The marine biology lab at Central Campus is home to a new tune after the holiday arrival of their newest aquatic resident. Baby shark (do-do-do-do-do-do) doesn’t have an official name yet but just looking into those eyes, “sweetie, little one or aww” would do.
The shark is Cephaloscyllium ventriosum, better known as the swell shark. Instructor Dr. Gregory Barord said the lab received the shark egg (see photos) from the Minnesota Zoo in September. Students and staff have been keeping vigil, patiently waiting for their newborn to arrive.

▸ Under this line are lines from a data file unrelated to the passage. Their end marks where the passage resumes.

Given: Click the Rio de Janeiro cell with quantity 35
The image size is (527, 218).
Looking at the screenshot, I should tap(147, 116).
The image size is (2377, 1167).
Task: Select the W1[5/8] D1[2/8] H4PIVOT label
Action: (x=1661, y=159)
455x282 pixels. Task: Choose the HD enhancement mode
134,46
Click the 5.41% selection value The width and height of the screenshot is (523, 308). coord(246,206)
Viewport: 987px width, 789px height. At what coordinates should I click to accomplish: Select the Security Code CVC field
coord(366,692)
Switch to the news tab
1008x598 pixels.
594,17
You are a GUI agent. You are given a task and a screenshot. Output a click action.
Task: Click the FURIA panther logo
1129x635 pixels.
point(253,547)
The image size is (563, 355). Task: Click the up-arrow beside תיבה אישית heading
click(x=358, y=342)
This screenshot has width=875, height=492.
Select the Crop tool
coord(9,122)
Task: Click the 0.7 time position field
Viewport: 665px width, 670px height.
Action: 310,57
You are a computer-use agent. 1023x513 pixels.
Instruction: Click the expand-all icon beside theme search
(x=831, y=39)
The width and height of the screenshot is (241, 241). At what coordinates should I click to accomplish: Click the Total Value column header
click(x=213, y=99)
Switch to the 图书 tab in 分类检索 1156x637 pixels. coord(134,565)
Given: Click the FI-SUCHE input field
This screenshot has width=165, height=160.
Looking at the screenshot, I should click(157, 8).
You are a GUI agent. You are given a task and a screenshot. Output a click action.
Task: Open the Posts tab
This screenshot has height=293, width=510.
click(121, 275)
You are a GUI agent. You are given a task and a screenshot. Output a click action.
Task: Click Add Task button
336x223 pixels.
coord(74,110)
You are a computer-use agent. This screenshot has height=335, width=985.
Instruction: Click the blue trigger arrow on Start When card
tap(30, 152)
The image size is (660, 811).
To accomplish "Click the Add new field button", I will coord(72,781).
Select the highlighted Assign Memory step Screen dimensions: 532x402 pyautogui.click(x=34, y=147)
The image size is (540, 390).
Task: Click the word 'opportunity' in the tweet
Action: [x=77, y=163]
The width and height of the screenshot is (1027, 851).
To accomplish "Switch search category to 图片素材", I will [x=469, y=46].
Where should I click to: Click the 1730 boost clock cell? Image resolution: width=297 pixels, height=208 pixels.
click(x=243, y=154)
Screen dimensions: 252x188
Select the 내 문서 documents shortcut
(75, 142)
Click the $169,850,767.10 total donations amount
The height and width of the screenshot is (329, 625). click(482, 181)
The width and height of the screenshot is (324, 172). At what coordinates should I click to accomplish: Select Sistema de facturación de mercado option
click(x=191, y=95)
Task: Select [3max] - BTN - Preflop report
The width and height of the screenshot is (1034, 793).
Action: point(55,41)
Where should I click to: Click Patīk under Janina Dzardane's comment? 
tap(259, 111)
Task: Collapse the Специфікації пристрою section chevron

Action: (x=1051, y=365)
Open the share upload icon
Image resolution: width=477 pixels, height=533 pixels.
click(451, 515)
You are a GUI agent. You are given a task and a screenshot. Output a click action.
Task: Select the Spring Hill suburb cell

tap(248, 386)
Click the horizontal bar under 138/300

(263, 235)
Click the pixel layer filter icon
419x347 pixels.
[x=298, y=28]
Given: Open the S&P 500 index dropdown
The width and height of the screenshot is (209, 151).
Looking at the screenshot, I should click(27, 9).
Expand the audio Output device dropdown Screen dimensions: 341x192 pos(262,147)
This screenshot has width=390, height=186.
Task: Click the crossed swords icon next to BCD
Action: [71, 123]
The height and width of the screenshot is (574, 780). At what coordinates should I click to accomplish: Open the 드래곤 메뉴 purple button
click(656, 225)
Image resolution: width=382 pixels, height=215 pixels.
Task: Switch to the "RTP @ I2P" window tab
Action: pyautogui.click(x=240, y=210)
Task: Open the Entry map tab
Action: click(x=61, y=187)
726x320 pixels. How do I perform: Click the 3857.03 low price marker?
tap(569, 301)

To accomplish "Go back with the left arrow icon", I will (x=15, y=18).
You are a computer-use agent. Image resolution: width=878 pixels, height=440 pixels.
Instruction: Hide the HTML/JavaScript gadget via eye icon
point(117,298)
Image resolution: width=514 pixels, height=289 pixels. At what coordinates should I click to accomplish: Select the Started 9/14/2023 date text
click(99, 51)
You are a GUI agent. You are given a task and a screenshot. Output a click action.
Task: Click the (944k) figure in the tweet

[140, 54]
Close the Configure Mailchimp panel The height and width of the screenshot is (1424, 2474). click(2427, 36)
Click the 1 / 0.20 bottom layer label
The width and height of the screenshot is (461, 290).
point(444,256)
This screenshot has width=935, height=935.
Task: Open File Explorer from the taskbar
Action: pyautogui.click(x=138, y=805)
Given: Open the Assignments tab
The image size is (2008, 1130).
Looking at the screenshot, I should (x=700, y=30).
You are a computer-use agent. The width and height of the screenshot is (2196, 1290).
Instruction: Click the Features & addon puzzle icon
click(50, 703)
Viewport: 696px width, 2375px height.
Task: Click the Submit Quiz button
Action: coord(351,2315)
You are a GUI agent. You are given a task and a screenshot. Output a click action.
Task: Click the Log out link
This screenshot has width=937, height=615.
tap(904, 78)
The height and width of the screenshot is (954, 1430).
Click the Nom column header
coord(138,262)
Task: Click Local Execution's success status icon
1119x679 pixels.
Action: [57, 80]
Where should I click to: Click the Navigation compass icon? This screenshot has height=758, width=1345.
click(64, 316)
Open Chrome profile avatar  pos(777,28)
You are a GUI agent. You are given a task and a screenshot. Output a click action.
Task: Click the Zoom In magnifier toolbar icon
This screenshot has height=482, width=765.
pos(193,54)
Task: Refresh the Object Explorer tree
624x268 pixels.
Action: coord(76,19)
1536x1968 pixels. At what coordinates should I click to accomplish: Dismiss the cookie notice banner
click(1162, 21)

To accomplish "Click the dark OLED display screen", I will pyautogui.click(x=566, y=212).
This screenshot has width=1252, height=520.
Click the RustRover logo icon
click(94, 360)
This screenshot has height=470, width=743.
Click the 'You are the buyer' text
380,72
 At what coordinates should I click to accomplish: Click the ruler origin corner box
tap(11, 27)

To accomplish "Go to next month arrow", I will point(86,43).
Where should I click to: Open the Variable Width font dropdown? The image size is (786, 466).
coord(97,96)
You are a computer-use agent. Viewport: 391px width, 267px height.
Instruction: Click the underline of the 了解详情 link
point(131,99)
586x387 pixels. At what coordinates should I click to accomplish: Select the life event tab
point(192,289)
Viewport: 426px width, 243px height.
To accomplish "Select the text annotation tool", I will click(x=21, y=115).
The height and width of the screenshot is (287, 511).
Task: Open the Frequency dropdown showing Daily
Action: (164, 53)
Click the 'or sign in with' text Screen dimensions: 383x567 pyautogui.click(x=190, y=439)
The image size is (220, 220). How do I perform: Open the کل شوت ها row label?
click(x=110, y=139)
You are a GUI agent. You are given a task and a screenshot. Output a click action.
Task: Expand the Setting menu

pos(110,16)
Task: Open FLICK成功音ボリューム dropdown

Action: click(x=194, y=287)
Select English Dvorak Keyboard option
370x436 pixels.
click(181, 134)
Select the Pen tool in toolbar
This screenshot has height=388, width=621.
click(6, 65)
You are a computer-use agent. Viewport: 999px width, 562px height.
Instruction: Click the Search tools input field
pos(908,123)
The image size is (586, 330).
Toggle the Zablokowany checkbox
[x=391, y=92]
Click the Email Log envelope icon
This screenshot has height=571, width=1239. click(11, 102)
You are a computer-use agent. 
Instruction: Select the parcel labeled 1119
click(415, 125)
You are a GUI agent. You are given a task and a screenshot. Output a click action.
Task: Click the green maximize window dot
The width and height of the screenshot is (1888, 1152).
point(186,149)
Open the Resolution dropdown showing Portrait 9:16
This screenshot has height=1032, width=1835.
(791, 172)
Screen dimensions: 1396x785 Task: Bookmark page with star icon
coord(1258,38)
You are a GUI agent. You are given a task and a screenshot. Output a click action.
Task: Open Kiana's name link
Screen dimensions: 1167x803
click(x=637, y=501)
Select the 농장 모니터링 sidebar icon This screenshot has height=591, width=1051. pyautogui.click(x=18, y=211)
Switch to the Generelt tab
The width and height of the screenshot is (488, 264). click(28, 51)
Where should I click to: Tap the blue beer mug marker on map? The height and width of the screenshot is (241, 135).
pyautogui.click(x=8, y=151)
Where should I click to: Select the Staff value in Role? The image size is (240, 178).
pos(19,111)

“On Christmas morning, I received a text from a student asking if I had put a shark toy in with the shark egg, hahaha!” Dr. Barord wrote in an email. “The shark had hatched on Christmas! I think that was also the time that Saturn and Jupiter were lining up so lots of events happening.”
Barord said they plan to keep their new bundle of joy in the quarantine system until it gets a little bigger and is eating normally. Then the little shark gets a new home in a larger aquarium in the lab.
“We actually had to do a tube feeding for it last Thursday and Friday because it had gone about 6 days without eating,” Barord said. “For the tube feed, we made a made up a yummy milkshake of liquefied squid, shrimp, and fish.”
A gender reveal will have to wait a while; no one is sure if Baby Shark is biologically a male or female (males have two claspers by their cloaca and females do not). Time will tell.
In the meantime, just look at that sweet little face!